ФРАГМЕНТ ТЕКСТА:

....

В данной работе не делается, однако, попытка сколько-нибудь полно раскрыть упомянутую систему, в частности обнаружить ее внут­реннюю иерархию (это, видимо, дело будущего). Автор ограничи­вается исследованием тех общих принципов, которые представляются ему наиболее важными, равно как и некоторых существенных связей и соотношений между ними.

Возвращаясь к использованию инерции восприятия (следованию ей и ее нарушению), заметим, что с ним в значительной мере связано то, что принято называть драматургией произведения, а также «направленностью его формы на слушателя» (по Асафьеву; это относит­ся, конечно, и к другим принципам). Имеет описываемая пара прин­ципов и свою собственно содержательную сторону: отражаемые явле­ния действительности (в музыке, например, эмоции) должны узнаваться, что требует, в частности, опоры на инерцию восприятия;. но в то же время эти явления должны представать освеженными, их образ должен ярко впечатлять, чему способствуют также и всевоз­можные нарушения инерции и инертности — разумеется, нарушения оправданные.

Это последнее требование — оправданность нарушения инерции в каждом отдельном случае — необходимо специально подчеркнуть. Ведь и в жизни, когда случается не то, что предполагалось, мы спо­собны понять, почему это произошло, то есть можем включить неожи­данность в некоторую приведшую к ней цепь причинно связанных со­бытий, отличную от той, которая обусловила наше первоначальное ожидание. Тем более в искусстве нарушение инерции восприятия должно быть не произвольным, а художественно логичным, то есть опираться либо на те или иные непосредственно содержательные мо­менты, либо на какие-либо закономерности формы. Последние могут, в частности, вызвать другую инерцию, иногда существовавшую и ра­нее, но скрытую, дремавшую, а в момент нарушения господствовавшей до сих пор инерции активизировавшуюся. И действительно, нарушение одних ожиданий нередко вызывает другие, влечет за собой осознан­ное или неосознанное предчувствование (предслышание, предвидение) нового хода событий.

....

ПИСЬМЕННЫЕ ЗАДАНИЯ:
a – Воспроизведите из фрагмента об инерции восприятия отрывок между «Возвращаясь к использованию» и «разумеется, нарушения оправданные.», включая оба края.
b – В записях перепишите только строки между той, что содержит «I will 1837,64.», и той, что содержит «pyautogui.click(x=348, y=296)», включительно. Поставьте в них «capture» вместо «screenshot», а всё прочее оставьте без изменений.

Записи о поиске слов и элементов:
....

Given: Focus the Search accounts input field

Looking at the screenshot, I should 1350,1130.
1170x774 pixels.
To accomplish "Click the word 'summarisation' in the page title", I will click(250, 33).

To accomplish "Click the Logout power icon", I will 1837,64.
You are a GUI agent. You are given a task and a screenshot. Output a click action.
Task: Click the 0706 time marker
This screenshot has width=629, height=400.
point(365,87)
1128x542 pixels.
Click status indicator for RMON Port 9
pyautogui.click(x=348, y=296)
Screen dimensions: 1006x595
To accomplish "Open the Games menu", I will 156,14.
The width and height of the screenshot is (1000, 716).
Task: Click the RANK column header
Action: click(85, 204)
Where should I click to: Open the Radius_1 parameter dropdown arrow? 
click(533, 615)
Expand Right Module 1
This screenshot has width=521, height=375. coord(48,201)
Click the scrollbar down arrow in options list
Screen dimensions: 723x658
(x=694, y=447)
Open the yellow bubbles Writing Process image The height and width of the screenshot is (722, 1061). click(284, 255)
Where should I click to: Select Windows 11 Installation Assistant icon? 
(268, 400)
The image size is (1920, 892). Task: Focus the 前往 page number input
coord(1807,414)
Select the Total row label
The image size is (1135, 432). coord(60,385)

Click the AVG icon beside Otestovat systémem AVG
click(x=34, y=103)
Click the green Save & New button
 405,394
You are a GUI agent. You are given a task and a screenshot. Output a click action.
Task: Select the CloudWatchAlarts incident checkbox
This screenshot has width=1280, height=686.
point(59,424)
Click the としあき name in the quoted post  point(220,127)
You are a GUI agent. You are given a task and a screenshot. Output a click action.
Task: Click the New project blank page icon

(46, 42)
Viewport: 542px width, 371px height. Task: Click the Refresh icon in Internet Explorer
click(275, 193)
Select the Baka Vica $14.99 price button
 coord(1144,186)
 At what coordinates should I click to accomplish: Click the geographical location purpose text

....

ОТВЕТЫ К ЗАДАНИЯМ:
a –
Возвращаясь к использованию инерции восприятия (следованию ей и ее нарушению), заметим, что с ним в значительной мере связано то, что принято называть драматургией произведения, а также «направленностью его формы на слушателя» (по Асафьеву; это относит­ся, конечно, и к другим принципам). Имеет описываемая пара прин­ципов и свою собственно содержательную сторону: отражаемые явле­ния действительности (в музыке, например, эмоции) должны узнаваться, что требует, в частности, опоры на инерцию восприятия;. но в то же время эти явления должны представать освеженными, их образ должен ярко впечатлять, чему способствуют также и всевоз­можные нарушения инерции и инертности — разумеется, нарушения оправданные.

b –
To accomplish "Click the Logout power icon", I will 1837,64.
You are a GUI agent. You are given a task and a capture. Output a click action.
Task: Click the 0706 time marker
This capture has width=629, height=400.
point(365,87)
1128x542 pixels.
Click status indicator for RMON Port 9
pyautogui.click(x=348, y=296)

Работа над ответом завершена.